— Begin ENTRIES PROVIDED —

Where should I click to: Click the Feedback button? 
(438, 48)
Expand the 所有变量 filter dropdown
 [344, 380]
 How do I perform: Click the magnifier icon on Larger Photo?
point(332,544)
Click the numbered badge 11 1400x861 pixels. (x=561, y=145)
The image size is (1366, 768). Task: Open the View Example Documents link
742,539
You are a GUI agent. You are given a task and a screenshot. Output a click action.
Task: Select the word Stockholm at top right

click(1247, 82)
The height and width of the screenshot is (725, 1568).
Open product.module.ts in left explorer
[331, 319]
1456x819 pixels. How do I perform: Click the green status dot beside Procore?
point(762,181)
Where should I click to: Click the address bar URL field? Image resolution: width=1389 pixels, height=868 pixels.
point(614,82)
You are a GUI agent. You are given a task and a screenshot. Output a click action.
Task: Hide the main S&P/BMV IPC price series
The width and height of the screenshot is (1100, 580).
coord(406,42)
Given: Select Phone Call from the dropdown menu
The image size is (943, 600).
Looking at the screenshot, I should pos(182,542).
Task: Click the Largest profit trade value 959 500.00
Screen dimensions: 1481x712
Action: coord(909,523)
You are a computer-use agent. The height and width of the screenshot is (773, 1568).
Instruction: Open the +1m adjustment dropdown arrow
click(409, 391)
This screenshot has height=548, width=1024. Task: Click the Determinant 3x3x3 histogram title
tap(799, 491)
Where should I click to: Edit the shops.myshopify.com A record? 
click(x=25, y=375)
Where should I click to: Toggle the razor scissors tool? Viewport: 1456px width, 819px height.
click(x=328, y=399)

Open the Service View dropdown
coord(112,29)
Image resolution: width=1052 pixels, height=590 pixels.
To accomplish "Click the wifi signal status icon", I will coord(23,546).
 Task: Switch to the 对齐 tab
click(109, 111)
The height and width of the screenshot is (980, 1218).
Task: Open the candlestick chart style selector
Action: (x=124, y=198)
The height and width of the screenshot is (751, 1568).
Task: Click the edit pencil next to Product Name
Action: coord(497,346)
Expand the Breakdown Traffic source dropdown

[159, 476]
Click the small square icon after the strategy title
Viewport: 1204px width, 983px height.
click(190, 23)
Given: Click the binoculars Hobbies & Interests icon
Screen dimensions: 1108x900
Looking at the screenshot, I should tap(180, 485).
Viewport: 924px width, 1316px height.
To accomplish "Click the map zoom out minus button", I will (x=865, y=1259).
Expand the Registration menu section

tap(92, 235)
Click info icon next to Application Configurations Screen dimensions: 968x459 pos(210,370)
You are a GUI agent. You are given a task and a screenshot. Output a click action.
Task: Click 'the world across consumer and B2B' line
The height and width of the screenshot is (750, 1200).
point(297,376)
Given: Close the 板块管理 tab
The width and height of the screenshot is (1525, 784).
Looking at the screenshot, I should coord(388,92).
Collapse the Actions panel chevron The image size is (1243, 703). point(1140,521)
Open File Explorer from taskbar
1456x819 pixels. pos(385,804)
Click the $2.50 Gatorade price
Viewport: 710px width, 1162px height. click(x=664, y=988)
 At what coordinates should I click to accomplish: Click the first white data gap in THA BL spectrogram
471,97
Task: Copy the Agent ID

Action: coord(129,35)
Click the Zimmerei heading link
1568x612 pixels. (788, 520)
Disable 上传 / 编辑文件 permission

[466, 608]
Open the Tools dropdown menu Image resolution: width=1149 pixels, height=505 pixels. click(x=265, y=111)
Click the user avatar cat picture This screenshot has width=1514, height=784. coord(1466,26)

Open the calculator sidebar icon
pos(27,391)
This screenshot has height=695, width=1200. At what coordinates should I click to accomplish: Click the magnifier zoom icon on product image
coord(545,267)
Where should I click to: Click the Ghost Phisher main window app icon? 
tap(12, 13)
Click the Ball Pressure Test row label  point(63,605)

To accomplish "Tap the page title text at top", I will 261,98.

— End ENTRIES PROVIDED —

# SHORT PROBLEM
Can you reproduce the items from the line containing "THA BL spectrogram" through the end of the items, replacing "Agent ID" with "Agent Name" and leaving everything else unchanged?

# SOLVED EXERCISE
 At what coordinates should I click to accomplish: Click the first white data gap in THA BL spectrogram
471,97
Task: Copy the Agent Name

Action: coord(129,35)
Click the Zimmerei heading link
1568x612 pixels. (788, 520)
Disable 上传 / 编辑文件 permission

[466, 608]
Open the Tools dropdown menu Image resolution: width=1149 pixels, height=505 pixels. click(x=265, y=111)
Click the user avatar cat picture This screenshot has width=1514, height=784. coord(1466,26)

Open the calculator sidebar icon
pos(27,391)
This screenshot has height=695, width=1200. At what coordinates should I click to accomplish: Click the magnifier zoom icon on product image
coord(545,267)
Where should I click to: Click the Ghost Phisher main window app icon? 
tap(12, 13)
Click the Ball Pressure Test row label  point(63,605)

To accomplish "Tap the page title text at top", I will 261,98.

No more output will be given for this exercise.